Some 40 states have reduced benefits under Medicaid, raised the amount that beneficiaries must pay (as deductibles or copayments), or have raised the eligibility requirements leaving increasing numbers of people without health insurance.
Healthcare advocates estimate that 2 million Americans lost their health insurance last year.
A recent government-sponsored study in California concludes that government-operated universal health care would cost less than the present system. Studies in Massachusetts also show big savings.
Oregon is known for its distinctive politics on health issues including physician-assisted suicide and a state program providing healthcare for many working-class people who don't qualify for Medicaid but can't afford private coverage.
Measure 23, or the "Oregon Comprehensive Health Care Finance Plan," as the ballot initiative is called, would be funded by progressive income and payroll taxes with a maximum of 8 percent of an individual's taxable income.
Those earning no more than 150 percent of federal poverty guidelines would not have to pay the extra tax. In essence, the new fund would replace health-insurance premiums, copayments, deductibles and out-of-pocket expenses for healthcare.
The plan would be administered by an independent, nonprofit corporation run by a 15-member board (five members appointed by the governor and two each elected from the state's five congressional districts), which would negotiate contracts with healthcare providers.
The healthcare system would include all state residents (residency likely would be determined the way it is in the state university system), and it would cover the full range of physical and mental-health services, including long-term care and alternative forms of treatment. There would be no exclusions for preexisting conditions.

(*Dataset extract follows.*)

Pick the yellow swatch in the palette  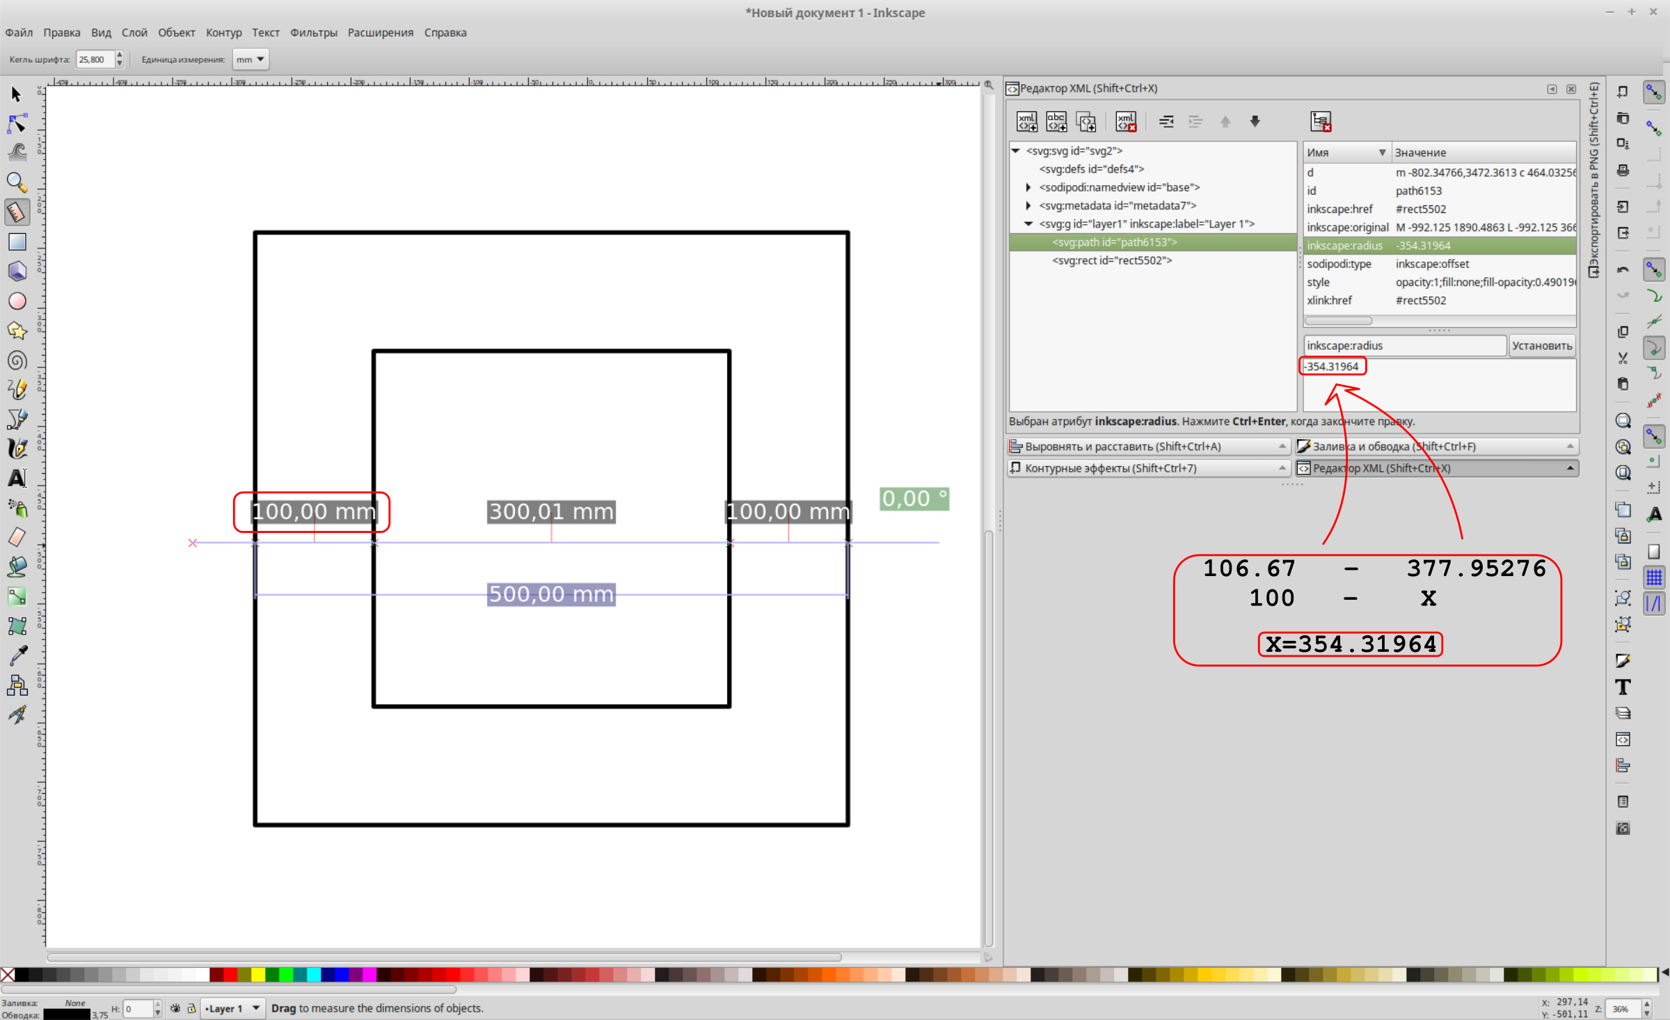[257, 975]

All eyes will be on Oregon this fall to see if it makes what for the United States would be a revolutionary leap.
"This is a very, very ambitious initiative which, it seems to me, will draw enormous spending in opposition by the insurance industry, because if this were to be approved it would put the private insurance operators out of business," says William Lunch, professor of political science at Oregon State University in Corvallis.
"Oregon may be a relatively small, out-of-the-way place," says Dr. Lunch, "but because of the national attention it gets for its policy innovations, there are quite broad implications that go well beyond this state in this matter."